The review states are a core safety feature. They allow the engine to pause and escalate instead of producing a false sense of certainty.

## Pattern layer: multiple signals interpreted together

Many preventive signals are not visible in one biomarker. They appear as a pattern across multiple markers. The pattern layer evaluates combinations of biomarkers using defined anchors, exclusions, and supporting conditions. This identifies clinically meaningful constellations without relying on open-ended AI reasoning.

Metabolic risk may involve glucose, HbA1c, fasting insulin, HOMA-IR, triglycerides, HDL, BMI, waist, and longitudinal movement. Liver risk may involve ALT, AST, GGT, platelets, BMI, alcohol context, medications, and derived scores.

<Note>
  Pattern recognition remains structured. The engine does not let an AI model invent a pattern. The pattern must exist as reviewed logic in the schema.
</Note>

## Safety layer: suppressions and clinical hardening

Before an interpretation reaches the patient, safety rules can suppress, delay, or escalate the output.

| Safety mechanism                      | Behavior                                                                                          |
| ------------------------------------- | ------------------------------------------------------------------------------------------------- |
| Pregnancy suppression                 | Affected interpretations are suppressed during pregnancy                                          |
| Acute illness suppression             | Confounded markers may be suppressed for up to 14 days after acute illness                        |
| Recent strenuous exercise suppression | Creatinine, CK, and AST may be suppressed when recent exercise can confound interpretation        |
| Diabetes hardening                    | Diabetes is not asserted from a single value without confirmation or appropriate clinical context |
| CKD hardening                         | Chronic kidney disease requires sustained evidence over time                                      |
| Fasting gate                          | Fasting-dependent markers require confirmed fasting status                                        |

These rules prevent the engine from treating temporary, confounded, or incomplete data as a stable clinical conclusion.

## Runtime output: the decision record

Every engine evaluation produces a structured runtime output record. This record includes a unique `decision_id`, patient and organization references, input facts considered, rules fired, calibrations applied, resulting state, and cited evidence.

The traceability chain is:

```
Input facts → calibration applied → rule fired → evidence cited → state produced → clinician review when required
```

This is the audit backbone of the system. Any interpretation can be reconstructed later, including which rule version and calibration version were active at the time.

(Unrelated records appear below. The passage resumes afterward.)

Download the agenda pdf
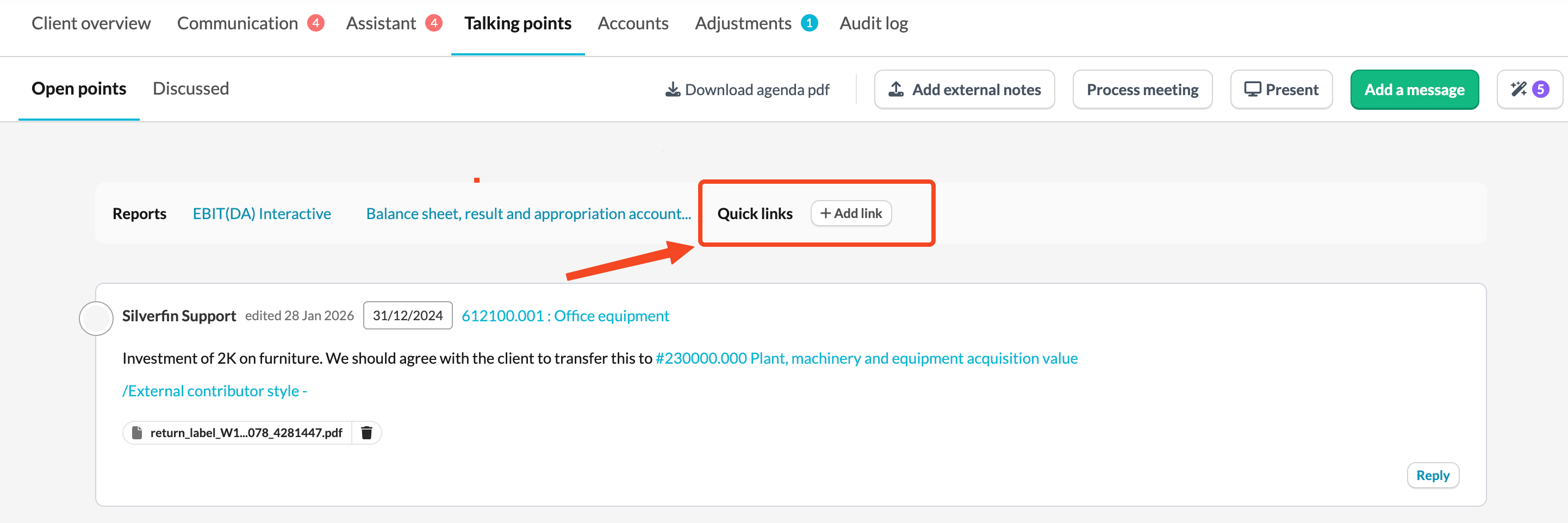pyautogui.click(x=747, y=90)
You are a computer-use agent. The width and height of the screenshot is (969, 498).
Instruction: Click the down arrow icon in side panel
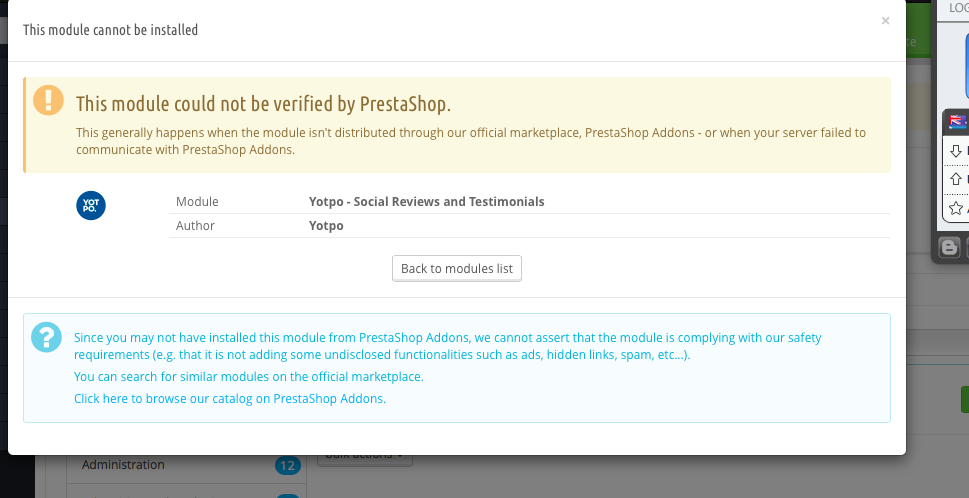coord(956,151)
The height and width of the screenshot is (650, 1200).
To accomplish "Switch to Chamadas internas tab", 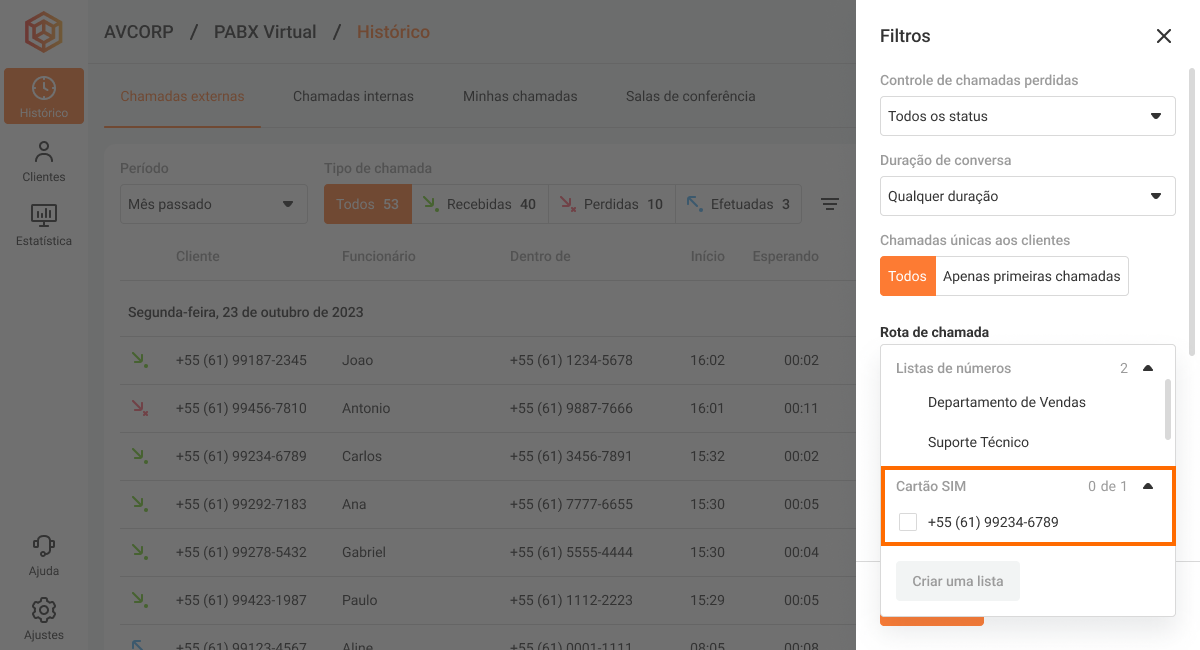I will [353, 97].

## Why this architecture matters

The architecture is designed to avoid three unsafe extremes:

* A simple dashboard that shows values without context.
* A black-box AI system that generates clinical conclusions without reproducible logic.
* Over-automated medicine, where possible eligibility or risk is mistaken for a clinical decision.

Consensus Engine sits in the middle: structured enough to be auditable, flexible enough to support preventive interpretation, and conservative enough to route uncertainty to clinicians.